BEGIN DATA IN THIS EXERCISE

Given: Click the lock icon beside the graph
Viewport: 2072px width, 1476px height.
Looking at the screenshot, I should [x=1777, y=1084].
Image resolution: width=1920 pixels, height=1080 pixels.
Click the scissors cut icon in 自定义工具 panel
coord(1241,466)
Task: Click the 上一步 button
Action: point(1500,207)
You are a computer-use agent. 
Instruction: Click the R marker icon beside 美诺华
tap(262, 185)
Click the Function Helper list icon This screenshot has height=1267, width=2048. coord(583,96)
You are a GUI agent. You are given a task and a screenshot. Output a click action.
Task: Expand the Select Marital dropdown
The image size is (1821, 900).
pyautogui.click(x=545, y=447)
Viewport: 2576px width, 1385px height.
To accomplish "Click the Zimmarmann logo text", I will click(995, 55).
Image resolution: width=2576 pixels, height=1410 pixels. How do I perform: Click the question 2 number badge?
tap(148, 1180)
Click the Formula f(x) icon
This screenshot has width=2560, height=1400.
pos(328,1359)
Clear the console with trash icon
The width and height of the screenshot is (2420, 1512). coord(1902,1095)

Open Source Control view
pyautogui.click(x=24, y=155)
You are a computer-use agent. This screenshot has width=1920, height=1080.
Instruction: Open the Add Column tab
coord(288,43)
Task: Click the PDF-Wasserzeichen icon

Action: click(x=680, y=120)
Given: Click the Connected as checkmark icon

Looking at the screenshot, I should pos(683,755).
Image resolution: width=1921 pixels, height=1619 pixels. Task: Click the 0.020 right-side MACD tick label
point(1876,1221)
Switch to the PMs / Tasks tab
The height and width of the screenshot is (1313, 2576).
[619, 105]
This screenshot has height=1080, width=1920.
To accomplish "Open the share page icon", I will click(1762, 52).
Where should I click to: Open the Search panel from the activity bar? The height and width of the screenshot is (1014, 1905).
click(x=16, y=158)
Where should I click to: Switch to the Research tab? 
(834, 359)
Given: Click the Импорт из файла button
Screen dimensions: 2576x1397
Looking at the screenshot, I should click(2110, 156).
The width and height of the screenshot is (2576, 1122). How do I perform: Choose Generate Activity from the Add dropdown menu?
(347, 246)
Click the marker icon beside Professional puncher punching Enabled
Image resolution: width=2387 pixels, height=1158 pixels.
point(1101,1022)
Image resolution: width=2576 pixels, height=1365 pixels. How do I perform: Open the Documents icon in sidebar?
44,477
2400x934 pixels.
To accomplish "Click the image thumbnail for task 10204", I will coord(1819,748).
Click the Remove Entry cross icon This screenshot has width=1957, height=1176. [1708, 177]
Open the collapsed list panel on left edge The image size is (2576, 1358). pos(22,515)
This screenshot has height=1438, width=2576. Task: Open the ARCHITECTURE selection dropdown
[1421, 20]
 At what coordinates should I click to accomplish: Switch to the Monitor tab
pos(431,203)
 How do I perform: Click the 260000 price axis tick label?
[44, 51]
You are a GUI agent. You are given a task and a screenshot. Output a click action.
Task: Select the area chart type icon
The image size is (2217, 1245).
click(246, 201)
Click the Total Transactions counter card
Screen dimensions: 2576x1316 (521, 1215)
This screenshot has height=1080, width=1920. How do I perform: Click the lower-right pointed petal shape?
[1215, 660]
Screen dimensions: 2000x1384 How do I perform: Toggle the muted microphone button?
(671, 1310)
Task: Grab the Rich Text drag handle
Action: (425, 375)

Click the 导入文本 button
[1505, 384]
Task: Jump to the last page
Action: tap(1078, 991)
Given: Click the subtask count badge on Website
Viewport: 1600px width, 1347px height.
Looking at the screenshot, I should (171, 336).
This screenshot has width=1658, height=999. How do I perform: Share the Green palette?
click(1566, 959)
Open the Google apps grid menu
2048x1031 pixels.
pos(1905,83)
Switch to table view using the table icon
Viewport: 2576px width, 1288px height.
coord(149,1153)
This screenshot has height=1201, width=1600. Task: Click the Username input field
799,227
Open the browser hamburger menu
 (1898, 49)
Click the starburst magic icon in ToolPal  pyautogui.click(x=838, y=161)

END DATA IN THIS EXERCISE

Word for word, reproduce every record shown above.

* **WRITTEN ANSWER**
Given: Click the lock icon beside the graph
Viewport: 2072px width, 1476px height.
Looking at the screenshot, I should [x=1777, y=1084].
Image resolution: width=1920 pixels, height=1080 pixels.
Click the scissors cut icon in 自定义工具 panel
coord(1241,466)
Task: Click the 上一步 button
Action: point(1500,207)
You are a computer-use agent. 
Instruction: Click the R marker icon beside 美诺华
tap(262, 185)
Click the Function Helper list icon This screenshot has height=1267, width=2048. coord(583,96)
You are a GUI agent. You are given a task and a screenshot. Output a click action.
Task: Expand the Select Marital dropdown
The image size is (1821, 900).
pyautogui.click(x=545, y=447)
Viewport: 2576px width, 1385px height.
To accomplish "Click the Zimmarmann logo text", I will click(995, 55).
Image resolution: width=2576 pixels, height=1410 pixels. How do I perform: Click the question 2 number badge?
tap(148, 1180)
Click the Formula f(x) icon
This screenshot has width=2560, height=1400.
pos(328,1359)
Clear the console with trash icon
The width and height of the screenshot is (2420, 1512). coord(1902,1095)

Open Source Control view
pyautogui.click(x=24, y=155)
You are a computer-use agent. This screenshot has width=1920, height=1080.
Instruction: Open the Add Column tab
coord(288,43)
Task: Click the PDF-Wasserzeichen icon

Action: click(x=680, y=120)
Given: Click the Connected as checkmark icon

Looking at the screenshot, I should pos(683,755).
Image resolution: width=1921 pixels, height=1619 pixels. Task: Click the 0.020 right-side MACD tick label
point(1876,1221)
Switch to the PMs / Tasks tab
The height and width of the screenshot is (1313, 2576).
[619, 105]
This screenshot has height=1080, width=1920.
To accomplish "Open the share page icon", I will click(1762, 52).
Where should I click to: Open the Search panel from the activity bar? The height and width of the screenshot is (1014, 1905).
click(x=16, y=158)
Where should I click to: Switch to the Research tab? 
(834, 359)
Given: Click the Импорт из файла button
Screen dimensions: 2576x1397
Looking at the screenshot, I should click(2110, 156).
The width and height of the screenshot is (2576, 1122). How do I perform: Choose Generate Activity from the Add dropdown menu?
(347, 246)
Click the marker icon beside Professional puncher punching Enabled
Image resolution: width=2387 pixels, height=1158 pixels.
point(1101,1022)
Image resolution: width=2576 pixels, height=1365 pixels. How do I perform: Open the Documents icon in sidebar?
44,477
2400x934 pixels.
To accomplish "Click the image thumbnail for task 10204", I will coord(1819,748).
Click the Remove Entry cross icon This screenshot has width=1957, height=1176. [1708, 177]
Open the collapsed list panel on left edge The image size is (2576, 1358). pos(22,515)
This screenshot has height=1438, width=2576. Task: Open the ARCHITECTURE selection dropdown
[1421, 20]
 At what coordinates should I click to accomplish: Switch to the Monitor tab
pos(431,203)
 How do I perform: Click the 260000 price axis tick label?
[44, 51]
You are a GUI agent. You are given a task and a screenshot. Output a click action.
Task: Select the area chart type icon
The image size is (2217, 1245).
click(246, 201)
Click the Total Transactions counter card
Screen dimensions: 2576x1316 (521, 1215)
This screenshot has height=1080, width=1920. How do I perform: Click the lower-right pointed petal shape?
[1215, 660]
Screen dimensions: 2000x1384 How do I perform: Toggle the muted microphone button?
(671, 1310)
Task: Grab the Rich Text drag handle
Action: (425, 375)

Click the 导入文本 button
[1505, 384]
Task: Jump to the last page
Action: tap(1078, 991)
Given: Click the subtask count badge on Website
Viewport: 1600px width, 1347px height.
Looking at the screenshot, I should (171, 336).
This screenshot has width=1658, height=999. How do I perform: Share the Green palette?
click(1566, 959)
Open the Google apps grid menu
2048x1031 pixels.
pos(1905,83)
Switch to table view using the table icon
Viewport: 2576px width, 1288px height.
coord(149,1153)
This screenshot has height=1201, width=1600. Task: Click the Username input field
799,227
Open the browser hamburger menu
 (1898, 49)
Click the starburst magic icon in ToolPal  pyautogui.click(x=838, y=161)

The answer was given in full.